▸ Exercise aim: Pick up the page on PGD node management below and keep writing from the end of its last sentence.

▸ Document section:
┄┄┄┄┄┄
PGD Node management v2.0.0

The EDB Postgres® AI for CloudNativePG™ Global Cluster (PGD4K) operator relies on the PG4K operator to manage individual nodes.

For each PGDGroup, a PGD node is represented as a single-instance PG4K cluster. The PGD4K operator reflects modifications made to the PGDGroup onto the CNP cluster and leverages the PG4K operator to handle these changes. These modifications are specific to the fields spec.cnp and spec.witness within the PGDGroup.

By default, spec.cnp governs the settings for all nodes within the group. If you wish for the witness node to have different configurations from the data nodes, you can define spec.witness. Please note that once spec.witness is defined, you must explicitly specify all configuration parameters; any configurations not explicitly defined will default to the standard settings.

InitDB option

You can specify the options passed to the initdb command within the spec.[cnp|witness].initDBOptions section. The following nodes will initialize from scratch using these options:

  • All witness nodes
  • Data nodes that use logical join
  • The data node that is the first node in the initial group

The supported initdb options within PGDGroup are:

  • dataChecksums
  • encoding
  • walSegmentSize
  • localeCollate
  • localeCType
  • localeProvider
  • locale
  • icuLocale
  • icuRules
  • builtinLocale

PGDGroup passes these initdb options to the underlying PG4K cluster. For more details on supported initdb options, please refer to Passing Options to initdb in the PG4K documentation.

Managed configuration

The PGD operator allows configuring the managed section of a PGD group through the spec.cnp.managed stanza.

Configure the managed roles

From its inception, EDB CloudNativePG Global Cluster has managed the creation of specific roles required in PostgreSQL instances:

  • Some reserved users, such as the postgres superuser, streaming_replica.
  • The application user, set as the low-privilege owner of the application database

The managed role defined in .spec.cnp.managed will be handled by the PGD4K operator directly. The operator will add the roles against the application database of the PGD data node, through connection to the write leader. So the managed role will only be available when the PGD group reaches the healthy phase and elects the write leader.

The role specification in .spec.cnp.managed adheres to the PostgreSQL structure and naming conventions.
┄┄┄┄┄┄
▸ Given material:
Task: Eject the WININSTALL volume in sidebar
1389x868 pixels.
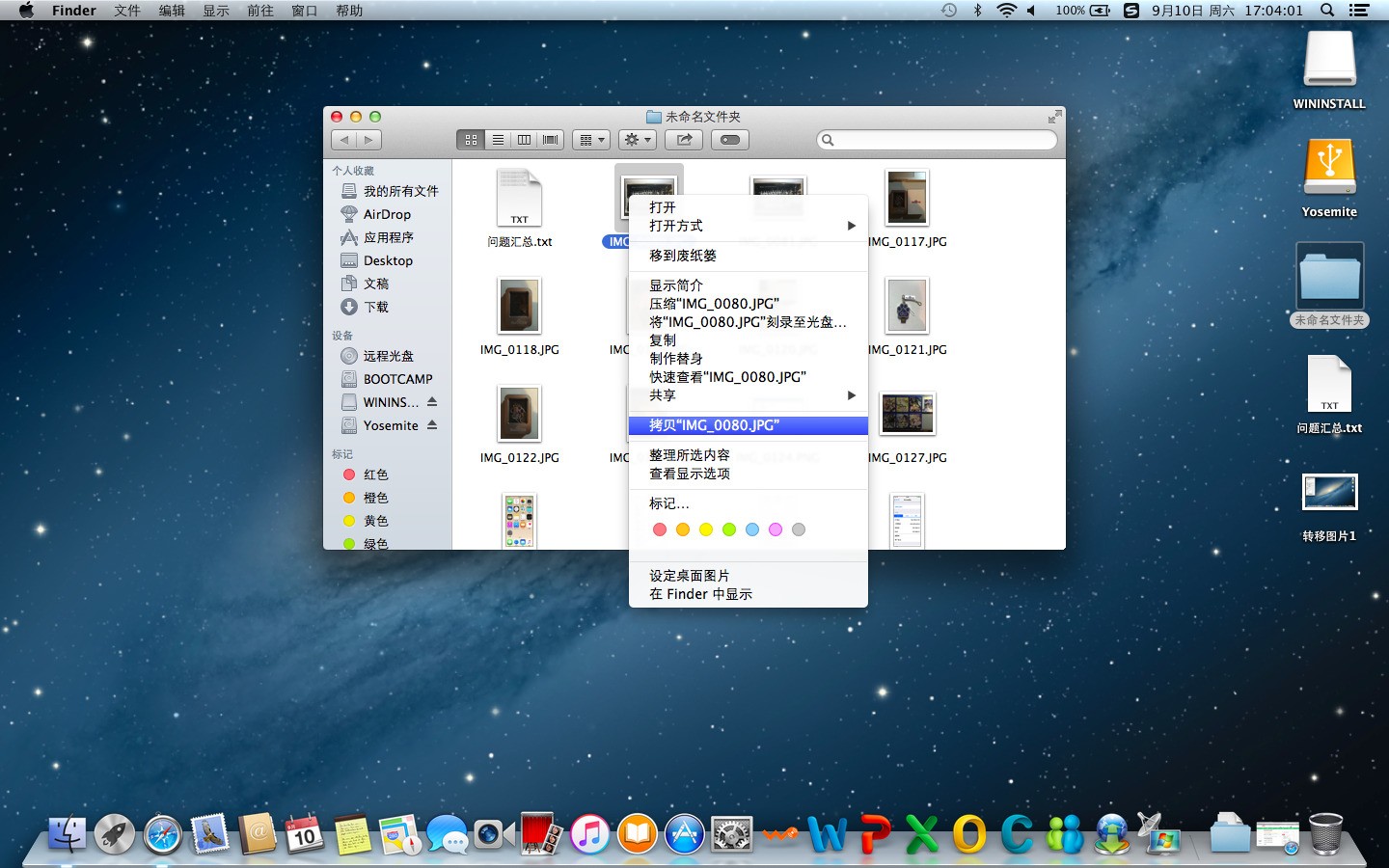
┄┄┄┄┄┄
▸ Output of the task:
A few points are worth noting:

  1. The ensure attribute is not part of PostgreSQL. It enables declarative role management to create and remove roles. The two possible values are present (the default) and absent.
  2. The inherit attribute is true by default, following PostgreSQL conventions.
  3. The connectionLimit attribute defaults to -1, in line with PostgreSQL conventions.
  4. Role membership with inRoles defaults to no memberships. If you define a list of inRoles and grant other roles from the database, roles not in the inRoles will be revoked in the next reconciliation cycle.

Declarative role management ensures that PostgreSQL instances align with the spec. If a user modifies role attributes directly in the database, the PG4K operator will revert those changes during the next reconciliation cycle.

In this example, a PGDGroup is configured to have a managed role named foo with the specified properties set up in postgres.

apiVersion: pgd.k8s.enterprisedb.io/v1beta1
kind: PGDGroup
metadata:
  name: group-example-with-managed
spec:
  [...]
  cnp:
    [...]
    managed:
      roles:
        - name: foo
          comment: Foo
          ensure: present
          connectionLimit: 100
          login: true
          superuser: true
          createdb: true
          createrole: true
          replication: true

For more information about attributes in managed roles, see Database role management in the PG4K documentation.

Note

The PGD4K operator also leverages the PG4K operator to handle managed configurations. User and role definitions in the managed configuration are created or modified within the postgres database.

Node Environment Variables

The PGD operator allows configuring the env section of a PG4K cluster. The spec.cnp.env stanza is used for configuring the environment variables for the instance pod (node).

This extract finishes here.